Assim que cheguei ao Brasil, tive de me submeter a uma cirurgia, que me imobilizou a mão esquerda. Ainda não tirei os pontos, mas já consigo teclar estas bem traçadas linhas (pois no teclado internacional he he), pra ir matando as saudades de vocês. Prometo recuperar o tempo perdido, não à maneira de Proust, mas à minha mesmo: relendo os textos atuais e antigos dos blogs amigos e postando frequentemente. Beijos!

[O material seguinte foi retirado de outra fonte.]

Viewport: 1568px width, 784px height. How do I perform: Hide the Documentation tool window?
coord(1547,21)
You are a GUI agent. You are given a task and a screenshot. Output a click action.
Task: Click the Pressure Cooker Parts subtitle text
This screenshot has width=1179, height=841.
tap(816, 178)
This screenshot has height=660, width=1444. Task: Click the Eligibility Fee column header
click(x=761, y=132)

segunda-feira, 13 de abril de 2009

Por ai

Amigos, o queijo, o vinho, o champagne e tantas outras coisas deste pais sao uma maravilha, mas o teclado eh uma merda. Assim, este pequeno texto segue sem acentos mesmo. Eh uma pequena nota escrita na pequena cidade de Villefranche-sur-mer, ao lado de Nice, no sul da Franca, por onde ando agora. Ciber cafes sao raros por aqui (frances nao eh muito chegado a tecnologias), e com este teclado fica impossivel escrever muito, entao quero lhes dizer so isto: este pequeno porto do Mediterraneo me lembra pinturas - nao por acaso artistas como Matisse, Leger, Chagall e outros se sentiram atraidos pela luz e beleza do lugar -, e as altas montanhas, coladas aqui atras, incrustradas de pequenos vilarejos medievais murados, me lembram historias, de uma historia muito antiga. E nao sei por que hoje me deu uma nostalgia danada do Brasil. E - sei por que - saudades de voces todos.
(Vai sem imagem hoje, porque o computador do ciber cafe nao permite colar nada. Mas quem se interessar, procure p.f. Villefranche-sur-mer no google, peca imagens, e veja que gracinha de tirar o folego eh isto aqui)

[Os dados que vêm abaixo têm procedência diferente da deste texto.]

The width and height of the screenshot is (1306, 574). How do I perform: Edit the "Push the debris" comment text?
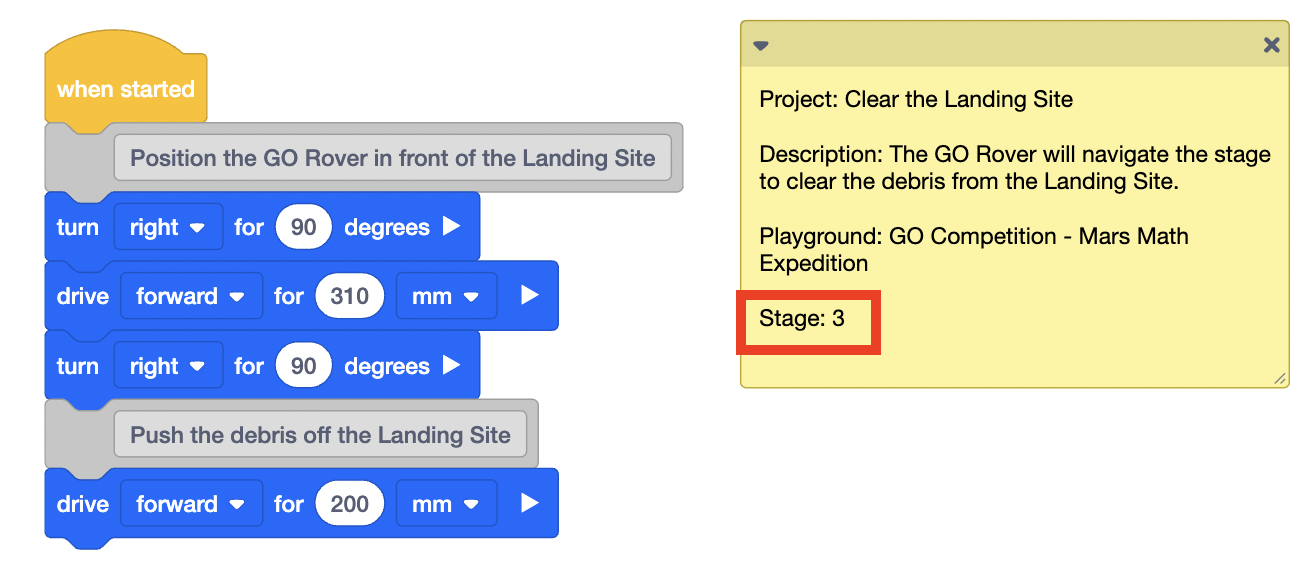tap(320, 435)
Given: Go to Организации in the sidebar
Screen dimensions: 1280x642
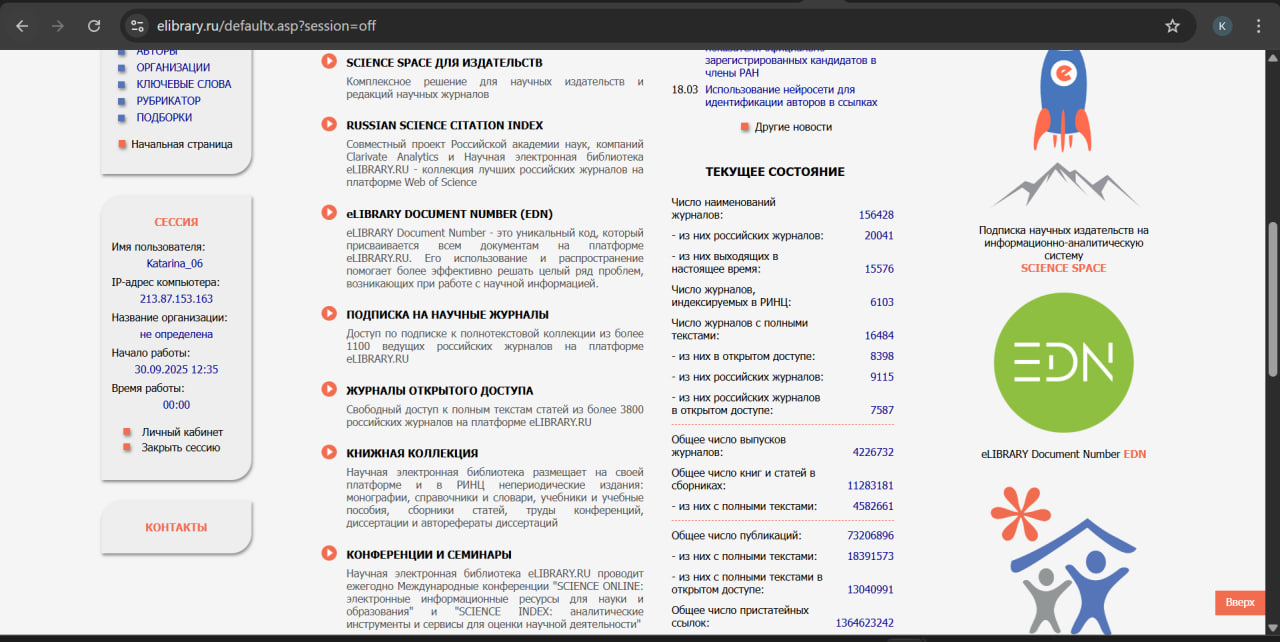Looking at the screenshot, I should 173,68.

sábado, 4 de abril de 2009

Reconhecimentos


Nesta cidade me perco e me reencontro a cada esquina, para novamente perder-me. Conheço estes becos que dão em outros becos, que sobem por ruas estreitas ao cimo de cada uma de suas sete colinas, conheço este castelo a espreitar-me lá do alto, majestoso, as paredes azulejadas de azul sobre ouro, e carmim e verde com motivos do século XVII. Ah, conheço as águas deste rio-mar que define a ceidade, assim como o burburinho do seu pequeno comércio de portas estreitas e muitos artigos expostos, a irritação dos seus velhos, o caos do seu trânsito. Conheço também a nova juventude - diferente da antiga, pois esta nova afina-se com as útimas idéias e modas e gostos da Europa -, assim como os gigantescos shopping centers, as novas estações de metro, as sofisticações que antes não havia. Tudo, novo e antigo, envolto pelo aroma inconfundível das castanhas, dos azeites, do bacalhau preparado por tantas imaginações, sobretudo a melhor, aquela crescida dentro dos lagares, o à lagareira.
Reconheço tanto Lisboa porque aqui morei durante um ano e meio, e porque visitei a cidade algumas vezes. Mas reconheço também Lisboa porque a vi muito antes de aqui vir, a vi na minha Salvador natal, em Goiás Velha, Diamantina, Lençóis, São Luiz... nas muitas Lisboas brasileiras.